All code is implemented in Python and organised for clarity and reproducibility. A LaTeX-formatted report is also included.

Python Version

This environment uses Python 3.12, and all required packages are compatible. Please ensure your Conda installation is up-to-date to avoid version resolution issues.

Repository Structure

├── LICENSE
├── README.md
├── requirements.txt
├── environment.yml
├── pyproject.toml
├── 2a_preprocessing.ipynb
├── 2b_flops_test.ipynb
├── 3a_grid_search.ipynb
├── 3b_context_length.ipynb
├── 3c_final_model.ipynb
├── model_comparison.ipynb

├── ctx_len_experiment/
│   ├── best_lm_head_bias_lr0.0001_rank8_ctx{128,512,768}.pt
│   ├── best_lora_state_lr0.0001_rank8_ctx{128,512,768}.pt
│   ├── best_result_lr0.0001_rank8_ctx{128,512,768}.json
│   └── val_inference_metrics_lr0.0001_rank8_ctx{128,512,768}.json

├── data/
│   └── lotka_volterra_data.h5

├── docs/
│   ├── conf.py
│   ├── index.rst
│   ├── make.bat
│   ├── Makefile
│   ├── source/
│   └── _build/ 
│       └── html/  
│           ├── index.html  
│           └── ...  

├── figures/
│   ├── grad_norm_{ctx_len,final,grid_search}.png
│   ├── lora.png
│   ├── lora_a_mean_norm_{ctx_len,final,grid_search}.png
│   ├── lora_b_mean_norm_{ctx_len,final,grid_search}.png
│   ├── model_comparison.png
│   ├── Qwen2_{Decoder_Layer,Model}.png
│   ├── train_loss_{ctx_len,final,grid_search}.png
│   └── val_loss_{ctx_len,final,grid_search}.png

├── final_model/
│   ├── best_lm_head_bias_lr0.0001_rank8_ctx768.pt
│   ├── best_lora_state_lr0.0001_rank8_ctx768.pt
│   ├── best_result_lr0.0001_rank8_ctx768.json
│   └── val_inference_metrics_lr0.0001_rank8_ctx768.json

├── lr_rank_experiment/
│   ├── best_lm_head_bias_lr{1e-05,5e-05,0.0001}_rank{2,4,8}.pt
│   ├── best_lora_state_lr{1e-05,5e-05,0.0001}_rank{2,4,8}.pt
│   ├── best_result_lr{1e-05,5e-05,0.0001}_rank{2,4,8}.json
│   └── val_inference_metrics_lr{1e-05,5e-05,0.0001}_rank{2,4,8}.json

├── report/
│   └── main.pdf

├── src/
│   ├── flops_counter.py
│   ├── lora_utils.py
│   ├── preprocessor.py
│   ├── qwen.py
│   └── __init__.py

├── tables/
│   ├── validation_mae_{ctx_length,grid_search}.csv
│   └── validation_mse_{ctx_length,grid_search}.csv

After setting up the environment using the provided environment.yml or requirements.txt, you can run the .ipynb notebooks directly.
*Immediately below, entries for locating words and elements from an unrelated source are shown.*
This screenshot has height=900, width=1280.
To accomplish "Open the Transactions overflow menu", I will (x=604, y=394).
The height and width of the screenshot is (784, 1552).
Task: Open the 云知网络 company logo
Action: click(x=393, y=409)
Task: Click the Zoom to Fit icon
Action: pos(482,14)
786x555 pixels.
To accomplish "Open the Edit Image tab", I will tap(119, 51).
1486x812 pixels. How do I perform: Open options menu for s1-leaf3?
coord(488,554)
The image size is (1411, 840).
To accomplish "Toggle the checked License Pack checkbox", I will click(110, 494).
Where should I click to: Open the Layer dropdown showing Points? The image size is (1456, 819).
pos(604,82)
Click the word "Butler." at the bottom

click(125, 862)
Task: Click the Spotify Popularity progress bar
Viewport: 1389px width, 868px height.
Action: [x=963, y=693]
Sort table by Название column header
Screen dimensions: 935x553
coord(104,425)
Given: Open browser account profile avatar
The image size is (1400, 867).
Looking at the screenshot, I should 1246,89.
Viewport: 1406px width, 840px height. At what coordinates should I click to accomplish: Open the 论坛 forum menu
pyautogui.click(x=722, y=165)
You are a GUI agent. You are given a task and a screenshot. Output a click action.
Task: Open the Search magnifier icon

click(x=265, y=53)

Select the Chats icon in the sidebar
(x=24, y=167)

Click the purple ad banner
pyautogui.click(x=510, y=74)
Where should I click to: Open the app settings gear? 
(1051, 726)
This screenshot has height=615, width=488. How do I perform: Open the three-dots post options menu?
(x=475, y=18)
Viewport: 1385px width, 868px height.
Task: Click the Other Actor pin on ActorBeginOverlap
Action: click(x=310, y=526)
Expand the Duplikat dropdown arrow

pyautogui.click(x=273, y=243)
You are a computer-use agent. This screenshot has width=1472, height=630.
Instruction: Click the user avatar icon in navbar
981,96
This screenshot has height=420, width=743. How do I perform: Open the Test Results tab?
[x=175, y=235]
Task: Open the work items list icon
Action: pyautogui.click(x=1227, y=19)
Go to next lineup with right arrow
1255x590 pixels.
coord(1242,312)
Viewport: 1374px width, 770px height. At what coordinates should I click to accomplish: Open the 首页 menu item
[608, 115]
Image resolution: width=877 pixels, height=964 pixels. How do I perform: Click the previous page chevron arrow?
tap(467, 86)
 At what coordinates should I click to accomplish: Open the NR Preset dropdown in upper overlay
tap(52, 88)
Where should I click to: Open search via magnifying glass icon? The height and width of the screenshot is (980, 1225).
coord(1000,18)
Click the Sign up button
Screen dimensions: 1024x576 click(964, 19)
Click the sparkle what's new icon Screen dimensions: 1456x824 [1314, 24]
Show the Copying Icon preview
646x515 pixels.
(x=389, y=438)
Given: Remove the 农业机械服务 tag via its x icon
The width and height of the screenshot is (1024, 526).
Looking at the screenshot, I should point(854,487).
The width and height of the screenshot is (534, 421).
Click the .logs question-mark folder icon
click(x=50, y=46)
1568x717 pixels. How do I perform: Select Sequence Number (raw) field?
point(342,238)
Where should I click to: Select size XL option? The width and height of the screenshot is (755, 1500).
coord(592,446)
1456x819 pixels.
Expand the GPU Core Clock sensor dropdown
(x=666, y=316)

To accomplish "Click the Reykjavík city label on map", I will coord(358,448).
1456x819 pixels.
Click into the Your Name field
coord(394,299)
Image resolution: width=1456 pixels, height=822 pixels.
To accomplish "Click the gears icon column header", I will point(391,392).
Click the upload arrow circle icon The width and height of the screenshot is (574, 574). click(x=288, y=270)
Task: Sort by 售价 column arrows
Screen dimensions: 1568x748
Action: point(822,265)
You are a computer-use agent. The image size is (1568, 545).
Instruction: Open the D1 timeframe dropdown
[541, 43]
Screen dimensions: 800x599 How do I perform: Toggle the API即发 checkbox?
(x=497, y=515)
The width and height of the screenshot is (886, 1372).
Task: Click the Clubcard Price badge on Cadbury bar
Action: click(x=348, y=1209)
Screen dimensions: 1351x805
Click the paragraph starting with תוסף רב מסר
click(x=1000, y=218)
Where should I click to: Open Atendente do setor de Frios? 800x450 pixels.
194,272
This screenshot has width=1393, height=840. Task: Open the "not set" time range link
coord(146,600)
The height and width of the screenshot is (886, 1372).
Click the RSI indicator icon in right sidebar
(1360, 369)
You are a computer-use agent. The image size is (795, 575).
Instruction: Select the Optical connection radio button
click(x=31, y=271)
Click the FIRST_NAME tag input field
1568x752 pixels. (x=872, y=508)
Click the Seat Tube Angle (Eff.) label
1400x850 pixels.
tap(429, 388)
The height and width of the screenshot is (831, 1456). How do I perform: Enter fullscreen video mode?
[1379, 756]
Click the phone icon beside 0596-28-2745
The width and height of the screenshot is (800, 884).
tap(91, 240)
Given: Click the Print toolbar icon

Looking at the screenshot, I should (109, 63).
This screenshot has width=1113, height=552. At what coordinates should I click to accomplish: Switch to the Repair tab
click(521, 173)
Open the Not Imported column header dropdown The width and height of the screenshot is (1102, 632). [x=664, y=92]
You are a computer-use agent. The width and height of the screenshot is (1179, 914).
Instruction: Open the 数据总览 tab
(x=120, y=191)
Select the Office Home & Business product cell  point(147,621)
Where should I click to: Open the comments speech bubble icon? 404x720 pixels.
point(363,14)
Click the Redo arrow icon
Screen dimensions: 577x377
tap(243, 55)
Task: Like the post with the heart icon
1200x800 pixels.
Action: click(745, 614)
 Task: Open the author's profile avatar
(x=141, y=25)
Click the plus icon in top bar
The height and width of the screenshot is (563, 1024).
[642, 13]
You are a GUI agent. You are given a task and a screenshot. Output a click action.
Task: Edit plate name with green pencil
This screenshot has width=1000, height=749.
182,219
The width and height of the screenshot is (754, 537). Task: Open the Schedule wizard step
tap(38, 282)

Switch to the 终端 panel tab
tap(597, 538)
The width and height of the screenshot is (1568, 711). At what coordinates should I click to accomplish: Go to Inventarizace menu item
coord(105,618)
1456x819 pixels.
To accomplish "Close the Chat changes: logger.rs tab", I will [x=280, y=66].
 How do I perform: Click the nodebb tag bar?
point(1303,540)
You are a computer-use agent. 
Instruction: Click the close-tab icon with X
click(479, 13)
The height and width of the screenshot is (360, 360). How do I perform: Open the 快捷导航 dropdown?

However, please note that you’ll need to configure your own Weights & Biases account - this includes running wandb login with your API key before using logging features.

The figures/ folder contains all the plots generated throughout the experiments. The folders lr_rank_experiment/, ctx_len_experiment/, and final_model/ store the best model outputs for each run, including the LoRA state, LM head bias and the corresponding validation inference metrics. The .pt files could be loaded into base models using load_lora_weights and lm_head.bias.data.copy_.

The src/ directory includes utility code used across different stages of the project - such as data preprocessing, FLOPS counting, and model wrappers - serving as a central toolkit.

tables/ contains the MSE and MAE values obtained from the evaluate_inference() function under different hyperparameter configurations.

Clone the Repository

To download this repository, run:

git clone https://gitlab.developers.cam.ac.uk/phy/data-intensive-science-mphil/assessments/m2_coursework/yz929.git

Environment Setup

You can install the dependencies using either Conda or pip.

Using Conda

conda env create -f environment.yml
conda activate m2_env

To deactivate:

conda deactivate

Using pip

pip install -r requirements.txt

Note: PyTorch is installed via pip because conda packages are no longer officially supported.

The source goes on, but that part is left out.